Stated problem: Could you rewrite the listing with "dropdown" swapped for "drop-down menu" and everything else unchanged, beginning at the line that has "How do I perform: Open the FAQ menu item?" and stopping at the end of the listing? Leave the pictures out.

(Listing of target coordinates)
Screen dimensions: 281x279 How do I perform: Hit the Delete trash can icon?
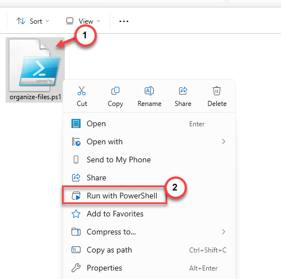click(217, 91)
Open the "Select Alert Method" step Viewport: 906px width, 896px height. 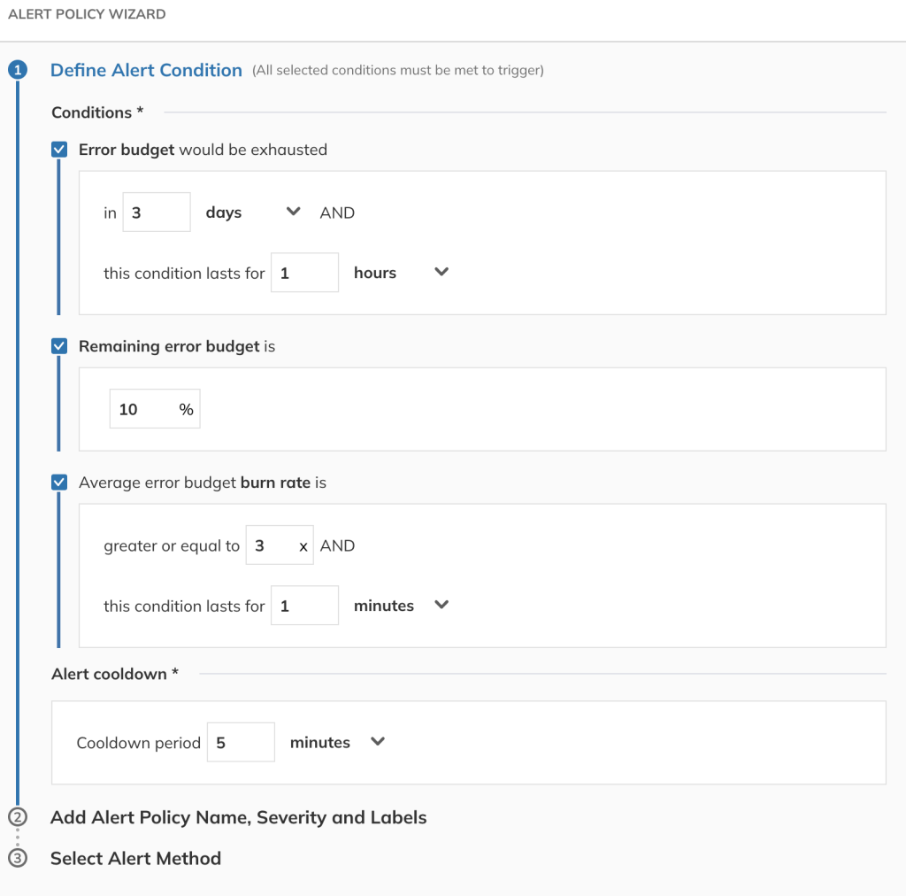click(135, 858)
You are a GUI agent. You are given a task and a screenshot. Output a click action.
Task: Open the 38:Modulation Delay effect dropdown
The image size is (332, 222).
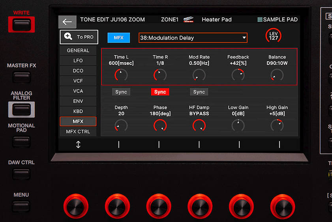(193, 38)
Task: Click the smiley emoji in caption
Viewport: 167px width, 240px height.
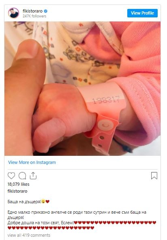Action: (x=43, y=202)
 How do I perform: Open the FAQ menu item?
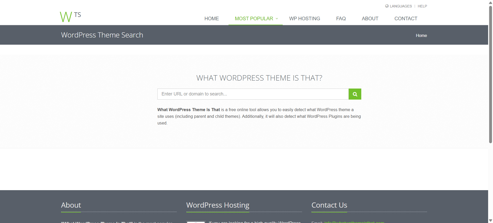(341, 19)
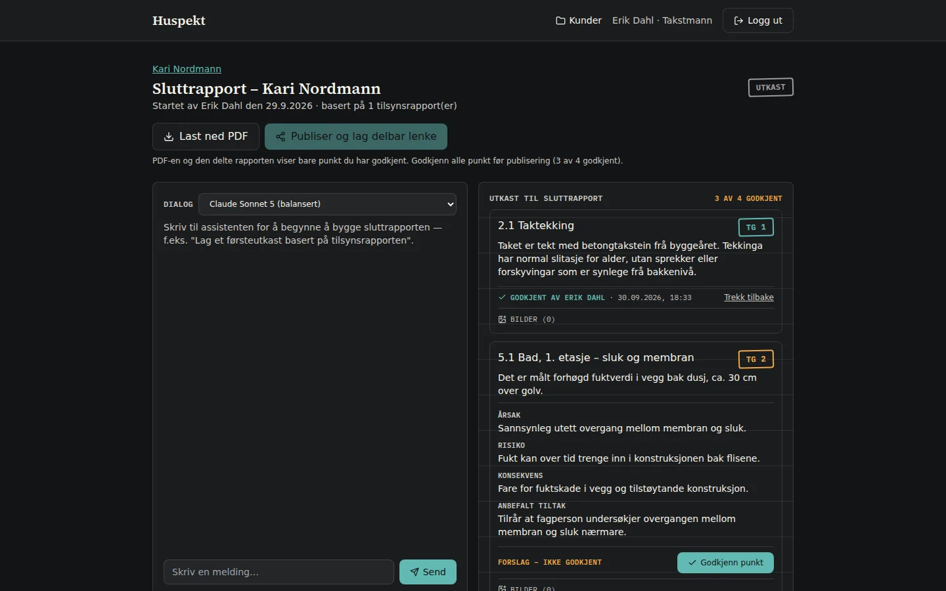Follow the Kari Nordmann breadcrumb link
The width and height of the screenshot is (946, 591).
[187, 69]
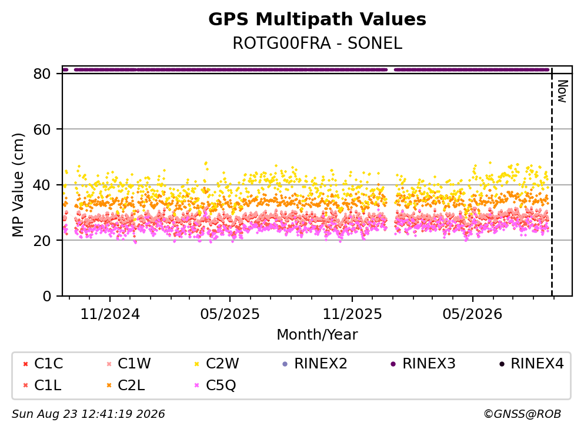
Task: Select the RINEX3 legend label
Action: (x=429, y=364)
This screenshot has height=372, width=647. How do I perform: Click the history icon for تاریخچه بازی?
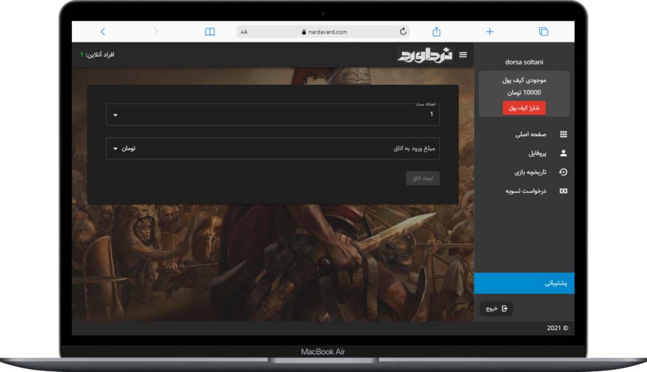tap(564, 172)
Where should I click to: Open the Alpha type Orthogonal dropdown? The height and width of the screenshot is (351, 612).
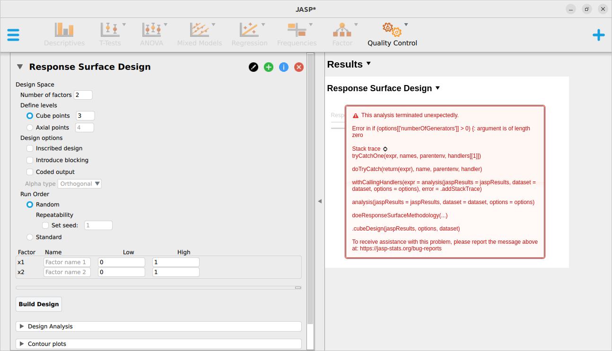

Answer below:
 How do I perform: Open the FAQ menu item?
(341, 19)
Follow the Kari Nordmann breadcrumb link
The width and height of the screenshot is (946, 591).
[187, 69]
Task: Select the RINEX3 legend label
Action: (x=429, y=364)
This screenshot has height=372, width=647. How do I perform: Click the history icon for تاریخچه بازی?
tap(564, 172)
Where should I click to: Open the Alpha type Orthogonal drop-down menu? The height and width of the screenshot is (351, 612).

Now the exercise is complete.